Input:
• • • • • • •

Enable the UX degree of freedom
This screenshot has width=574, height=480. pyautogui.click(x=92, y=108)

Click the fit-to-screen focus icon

• • • • • • •

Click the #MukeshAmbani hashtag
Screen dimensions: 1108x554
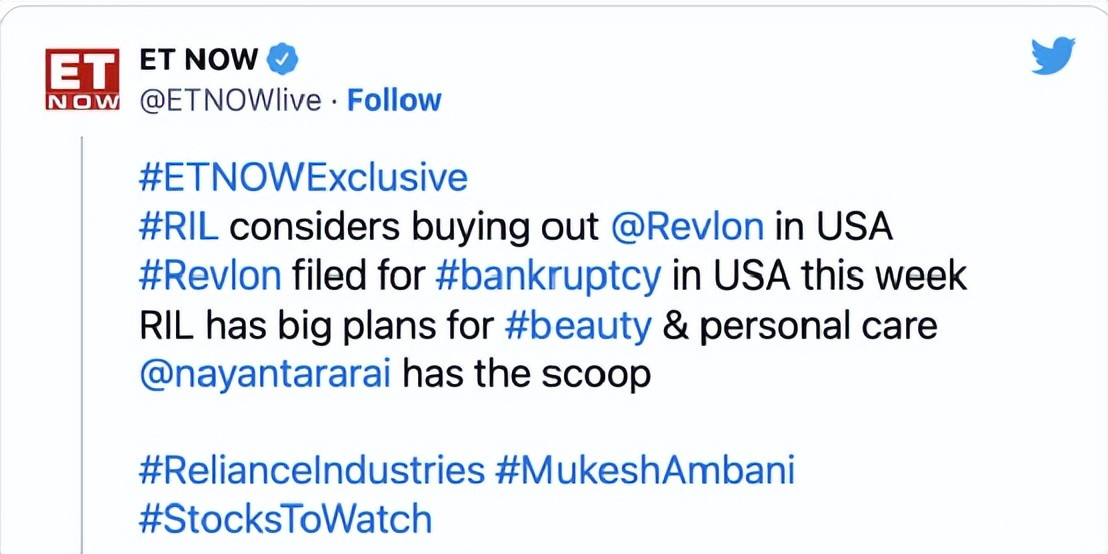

• • • • • • •

Directive: Print the data again without any changes, starting with the line containing "Enable the UX degree of freedom" and going on through the line containing "Click the fit-to-screen focus icon", including both of those lines.

Reply:
Enable the UX degree of freedom
This screenshot has width=574, height=480. pyautogui.click(x=92, y=108)

Click the fit-to-screen focus icon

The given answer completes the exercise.